Vulgar Facebook Posting May Constitute Protected Concerted Activity
Labor & Employment Alert — November 12, 2010
by Judd H. Lees
At Williams Kastner’s recent half-day Labor and Employment Seminar, we discussed the expansion of retaliation protection for employees. One of the areas of recent expansion is the National Labor Relations Act which provides retaliation protection for traditional union activities but also more general “concerted, protected activity” for the mutual aid and protection of employees. In American Medical Response of Connecticut, Inc., an employee alleged that critical comments on her Facebook page about her supervisor constituted the requisite “concerted, protected activity” which could not be the basis for a subsequent discharge. A Regional Director for the National Labor Relations Board apparently agreed and has issued a complaint against the employer.
American Medical Response of Connecticut, Inc. is an ambulance service. Like many employers it has adopted several social media policies in response to the increasing prevalence of critical postings about employers posted by employees on Facebook and other social media sites. One written policy prohibited employees from disparaging the company or its management and prohibited the depiction of the company “in any way” on the Internet without the company’s prior approval.
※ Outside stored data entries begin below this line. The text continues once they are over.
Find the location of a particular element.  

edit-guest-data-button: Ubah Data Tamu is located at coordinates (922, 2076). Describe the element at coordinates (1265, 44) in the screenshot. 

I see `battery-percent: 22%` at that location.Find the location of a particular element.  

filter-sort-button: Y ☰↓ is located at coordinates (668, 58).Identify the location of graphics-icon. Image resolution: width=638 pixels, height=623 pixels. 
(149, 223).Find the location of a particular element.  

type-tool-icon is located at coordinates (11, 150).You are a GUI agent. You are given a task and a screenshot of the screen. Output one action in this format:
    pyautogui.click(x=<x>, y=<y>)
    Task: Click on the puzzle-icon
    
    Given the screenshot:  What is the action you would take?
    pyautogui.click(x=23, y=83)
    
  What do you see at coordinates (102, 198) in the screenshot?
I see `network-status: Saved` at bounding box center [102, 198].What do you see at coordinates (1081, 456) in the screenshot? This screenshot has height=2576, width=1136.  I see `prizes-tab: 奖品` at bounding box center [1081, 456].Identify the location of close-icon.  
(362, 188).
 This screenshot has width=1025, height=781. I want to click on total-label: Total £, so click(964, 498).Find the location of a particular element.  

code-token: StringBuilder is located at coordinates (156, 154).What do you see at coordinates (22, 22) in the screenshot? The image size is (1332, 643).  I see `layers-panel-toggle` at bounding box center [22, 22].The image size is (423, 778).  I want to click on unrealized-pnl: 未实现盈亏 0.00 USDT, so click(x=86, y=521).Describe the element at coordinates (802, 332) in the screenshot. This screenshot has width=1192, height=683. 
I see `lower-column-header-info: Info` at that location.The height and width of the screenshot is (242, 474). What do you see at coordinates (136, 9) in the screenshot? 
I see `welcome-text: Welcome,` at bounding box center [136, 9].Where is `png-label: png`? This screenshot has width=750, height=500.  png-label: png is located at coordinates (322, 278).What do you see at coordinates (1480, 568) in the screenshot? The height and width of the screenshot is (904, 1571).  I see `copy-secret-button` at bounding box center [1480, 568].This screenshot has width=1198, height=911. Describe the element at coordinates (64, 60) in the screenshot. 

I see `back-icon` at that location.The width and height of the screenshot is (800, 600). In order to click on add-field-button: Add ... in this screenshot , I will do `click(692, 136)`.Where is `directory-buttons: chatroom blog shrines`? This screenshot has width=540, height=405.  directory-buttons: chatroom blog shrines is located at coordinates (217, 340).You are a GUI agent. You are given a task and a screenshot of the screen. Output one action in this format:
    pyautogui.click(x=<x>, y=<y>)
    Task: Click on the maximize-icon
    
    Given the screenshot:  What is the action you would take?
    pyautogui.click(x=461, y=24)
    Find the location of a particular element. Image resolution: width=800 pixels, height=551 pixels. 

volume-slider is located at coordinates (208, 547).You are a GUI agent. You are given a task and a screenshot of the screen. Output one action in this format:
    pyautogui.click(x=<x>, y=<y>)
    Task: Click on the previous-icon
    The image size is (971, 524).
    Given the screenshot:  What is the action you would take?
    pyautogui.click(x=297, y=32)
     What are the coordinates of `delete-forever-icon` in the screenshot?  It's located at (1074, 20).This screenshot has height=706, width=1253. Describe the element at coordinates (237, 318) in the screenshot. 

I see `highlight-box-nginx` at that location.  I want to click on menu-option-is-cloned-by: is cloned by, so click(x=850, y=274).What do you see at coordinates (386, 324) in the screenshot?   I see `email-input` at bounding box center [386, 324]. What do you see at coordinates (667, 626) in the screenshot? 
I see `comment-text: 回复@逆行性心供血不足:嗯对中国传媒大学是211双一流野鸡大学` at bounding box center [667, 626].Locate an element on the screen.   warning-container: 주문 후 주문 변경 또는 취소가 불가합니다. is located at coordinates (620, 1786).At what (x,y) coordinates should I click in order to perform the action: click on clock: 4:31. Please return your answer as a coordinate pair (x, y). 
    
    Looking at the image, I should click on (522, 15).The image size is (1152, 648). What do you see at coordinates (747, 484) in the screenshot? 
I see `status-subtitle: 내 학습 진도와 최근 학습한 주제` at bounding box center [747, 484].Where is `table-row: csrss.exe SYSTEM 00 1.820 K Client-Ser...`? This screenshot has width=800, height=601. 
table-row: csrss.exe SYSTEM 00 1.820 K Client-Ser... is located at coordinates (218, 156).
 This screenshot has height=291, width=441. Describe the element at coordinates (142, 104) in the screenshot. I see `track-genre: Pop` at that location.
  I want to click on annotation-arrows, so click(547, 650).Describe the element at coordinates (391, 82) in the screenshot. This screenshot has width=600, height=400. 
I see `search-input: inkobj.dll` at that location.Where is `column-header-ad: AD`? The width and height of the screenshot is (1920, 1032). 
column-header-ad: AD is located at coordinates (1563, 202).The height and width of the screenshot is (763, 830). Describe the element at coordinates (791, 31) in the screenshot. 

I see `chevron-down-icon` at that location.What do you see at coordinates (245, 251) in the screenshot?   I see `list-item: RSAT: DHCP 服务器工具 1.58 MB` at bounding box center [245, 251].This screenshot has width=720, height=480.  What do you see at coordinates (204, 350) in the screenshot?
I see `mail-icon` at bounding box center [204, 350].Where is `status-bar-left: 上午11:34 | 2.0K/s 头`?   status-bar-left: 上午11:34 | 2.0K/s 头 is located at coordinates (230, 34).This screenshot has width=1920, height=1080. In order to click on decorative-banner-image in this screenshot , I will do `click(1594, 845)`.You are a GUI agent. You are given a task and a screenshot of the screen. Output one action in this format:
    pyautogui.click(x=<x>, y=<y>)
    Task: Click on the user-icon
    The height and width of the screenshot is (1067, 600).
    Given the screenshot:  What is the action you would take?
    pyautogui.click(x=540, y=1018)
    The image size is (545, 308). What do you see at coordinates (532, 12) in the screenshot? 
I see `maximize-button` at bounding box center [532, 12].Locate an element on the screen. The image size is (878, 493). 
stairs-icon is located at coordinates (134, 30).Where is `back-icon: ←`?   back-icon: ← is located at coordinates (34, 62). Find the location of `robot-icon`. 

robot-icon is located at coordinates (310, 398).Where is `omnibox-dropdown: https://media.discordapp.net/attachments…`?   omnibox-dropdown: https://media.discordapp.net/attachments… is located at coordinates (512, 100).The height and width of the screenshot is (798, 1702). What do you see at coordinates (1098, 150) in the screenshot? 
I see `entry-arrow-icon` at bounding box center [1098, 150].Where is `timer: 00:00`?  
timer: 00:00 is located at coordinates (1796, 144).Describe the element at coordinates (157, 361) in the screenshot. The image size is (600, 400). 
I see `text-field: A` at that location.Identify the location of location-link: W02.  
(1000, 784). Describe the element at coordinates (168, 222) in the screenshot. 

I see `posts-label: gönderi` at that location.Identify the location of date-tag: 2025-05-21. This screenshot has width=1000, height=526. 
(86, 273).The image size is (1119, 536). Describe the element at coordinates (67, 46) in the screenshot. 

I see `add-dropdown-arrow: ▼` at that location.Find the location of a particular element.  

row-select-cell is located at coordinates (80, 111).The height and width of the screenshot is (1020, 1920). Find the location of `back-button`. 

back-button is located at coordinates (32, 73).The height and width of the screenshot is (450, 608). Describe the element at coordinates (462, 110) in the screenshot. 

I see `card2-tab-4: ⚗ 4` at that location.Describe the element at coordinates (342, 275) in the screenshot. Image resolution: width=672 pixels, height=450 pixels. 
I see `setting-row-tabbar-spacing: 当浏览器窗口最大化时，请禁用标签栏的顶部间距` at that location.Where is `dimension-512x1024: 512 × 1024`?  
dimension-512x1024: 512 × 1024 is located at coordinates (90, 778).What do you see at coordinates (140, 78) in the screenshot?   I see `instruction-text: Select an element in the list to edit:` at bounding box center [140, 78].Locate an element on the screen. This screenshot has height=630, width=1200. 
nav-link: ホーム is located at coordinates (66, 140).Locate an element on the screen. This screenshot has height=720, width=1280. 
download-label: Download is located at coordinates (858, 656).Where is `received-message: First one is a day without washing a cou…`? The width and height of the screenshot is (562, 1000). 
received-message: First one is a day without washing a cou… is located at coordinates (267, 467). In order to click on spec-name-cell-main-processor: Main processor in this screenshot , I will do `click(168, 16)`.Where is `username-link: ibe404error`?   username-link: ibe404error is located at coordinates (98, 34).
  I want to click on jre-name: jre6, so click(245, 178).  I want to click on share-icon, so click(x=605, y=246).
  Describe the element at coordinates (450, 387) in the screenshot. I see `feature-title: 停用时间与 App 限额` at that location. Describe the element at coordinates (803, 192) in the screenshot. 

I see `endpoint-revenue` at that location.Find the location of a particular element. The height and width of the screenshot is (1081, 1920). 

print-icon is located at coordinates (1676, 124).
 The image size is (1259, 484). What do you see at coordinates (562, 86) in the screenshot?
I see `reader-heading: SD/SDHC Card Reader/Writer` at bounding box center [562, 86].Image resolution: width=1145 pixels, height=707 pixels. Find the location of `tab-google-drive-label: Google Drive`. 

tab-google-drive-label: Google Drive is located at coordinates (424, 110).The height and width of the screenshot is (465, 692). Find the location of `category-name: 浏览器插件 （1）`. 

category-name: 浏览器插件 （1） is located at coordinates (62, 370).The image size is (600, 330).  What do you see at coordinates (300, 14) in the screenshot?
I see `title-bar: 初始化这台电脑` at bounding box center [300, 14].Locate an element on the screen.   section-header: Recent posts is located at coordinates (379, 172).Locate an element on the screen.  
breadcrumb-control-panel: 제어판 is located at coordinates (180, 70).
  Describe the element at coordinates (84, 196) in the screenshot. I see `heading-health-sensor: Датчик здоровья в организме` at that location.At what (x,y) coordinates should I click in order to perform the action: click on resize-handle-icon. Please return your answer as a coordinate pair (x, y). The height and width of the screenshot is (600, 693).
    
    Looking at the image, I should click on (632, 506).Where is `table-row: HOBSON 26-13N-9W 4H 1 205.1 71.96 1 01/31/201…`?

An emergency medical technician working for the company posted a number of vulgar comments about her supervisor on her Facebook page and criticized the company for promoting this individual to a supervisory position. The comments were apparently prompted by her supervisor’s investigation into customer complaints against the employee. The employee’s Facebook comments drew written support and responses from several fellow employees. The employee was later terminated and filed an unfair labor practice charge with the Regional office of the National Labor Relations Board alleging that the employer’s social media policies were overbroad and that her termination was unlawfully tied to conduct protected under the NLRA.
The Regional office investigated and determined there was merit to the charge and has issued a complaint against the company. The Regional Director determined that the social media policy at issue was overly broad and could have interfered with the employee’s right to engage in protected activity and may have played an unlawful role in her termination. In essence, the Region applied the same type of protection afforded employee talk around the water cooler about working conditions, to Facebook and other social media sites. The employer has denied that the employee’s termination had anything to do with the postings and has argued that its policies are lawful under the National Labor Relations Act. The hearing is scheduled for January of 2011.
It is important to note that the decision to issue the complaint does not constitute a final Board ruling that such conduct is protected under the Act or that social media is the same as the workplace. The matter still has to proceed to hearing before an administrative law judge and, in the event either party is unhappy with the ruling, may result in an appeal to the Board for a final ruling.
Hard on the heels of this ruling was a recent arbitration award in Washington-Baltimore Newspaper Guild, Local 32035 & Radio Free Asia, in which an arbitrator ordered the reinstatement of a reporter who used Twitter to air his response to complaints by two subjects of a story he had written. These complaints were contained in their blogs. In terminating the reporter, employer Radio Free Asia claimed that he had been warned not to use Twitter to criticize the subjects of his stories. The arbitrator determined that the warning provided to the reporter had been unclear and ordered the reporter’s reinstatement.
Both cases underscore the need for a constant review and update of employer policies governing employee use of social media. The primary focus of such rules should pertain to improper use of company equipment and unprotected activity at the workplace. When the policies deal more generally with disparagement outside the workplace, the policies come dangerously close to restricting speech and retaliating for whistle blower activity. This is especially true if fellow employees are interacting with the social media “discussion.” We will keep you apprised of the ruling in the American Response of Connecticut decision as well as other rulings in the fast-developing social media arena.
Judd H. Lees is a Member in the Seattle office of Williams Kastner. He has 30 years of experience practicing labor and employment law, and currently serves as Chair of the firm’s Labor & Employment Practice Group. Judd represents both unionized and nonunionized employers in the private and public sector, including clients in the construction, manufacturing and the transportation industries before federal and state agencies, including the Department of Labor, National Labor Relations Board and the Washington State Department of Labor and Industries.